Bioinformatical analyses
Datasets (see supplementary table S1) were downloaded from GEO repository (http://www.ncbi.nlm.nih.gov/geo/). The datasets were united in one metadataset with 980 samples in total. The rank normalization was applied before analyses. Based on normalized expression values of Cul4A, samples were split into 2 groups, those with high expression of Cul4A and with low expression of Cul4A. Absolute value of Pearson correlation coefficient between expression profile of p73 and expression profiles of its targets was computed in both groups.
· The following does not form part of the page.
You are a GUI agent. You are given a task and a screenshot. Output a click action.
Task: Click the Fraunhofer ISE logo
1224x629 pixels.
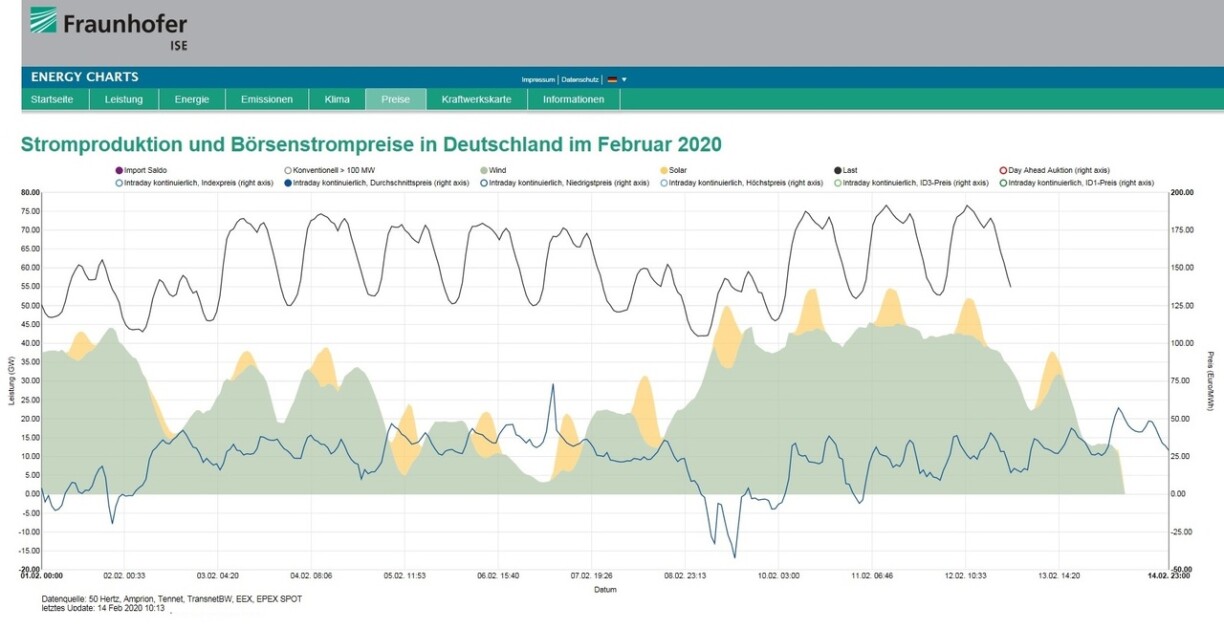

To demonstrate that differences in correlations in both groups are significant, we used Monte Carlo simulation, which is commonly employed in biological studies when the null distribution could not be derived analytically. The samples from the metadataset were split randomly into groups in the same proportion as in original split based on Cul4A expression value. The correlation between p73 and its targets was computed and the difference (absolute value) was computed for each pair (p73->target gene). The procedure was repeated 1000 times, thus generating a background distribution of difference in correlation between randomly sampled groups. The difference in correlation between p73 and its targets for original split of samples based on Cul4A expression value was compared to generated distribution. In most cases, in no one case of random split the difference in correlation coefficients was greater or equal to the one related to original split based on Cul4A expression value.
Double ChIP assays
Cells were double cross-linked with1.5 mM EGS for 20 min followed by 1% formaldehyde for 15 min. Cross-linking was neutralized with 0.125 M glycine, and cells were scraped in PBS. Chromatin was sonicated followed by incubation overnight with the appropriate antisera. To precipitate p73 anti-HA monoclonal-conjugated sepharose beads (Sigma) pre-blocked with 2.5% BSA and 0.1 mg/ml sheared salmon sperm DNA were used. A DDB1-specific polyclonal rabbit serum (Santa Cruz) was used to precipitate the corresponding immune complex. Cell extracts were incubated with antibodies overnight following addition of protein G-Sepharose beads blocked with 0.1 mg/ml sheared salmon sperm DNA and 2.5% BSA for 4 hrs at 4°C (in case of DDB1). Bead-bound immune complexes were washed three times, and then eluted. Immunoprecipitated DNA was purified and quantitative PCR was performed with 1 μl of DNA to assess p73 and DDB1 binding levels.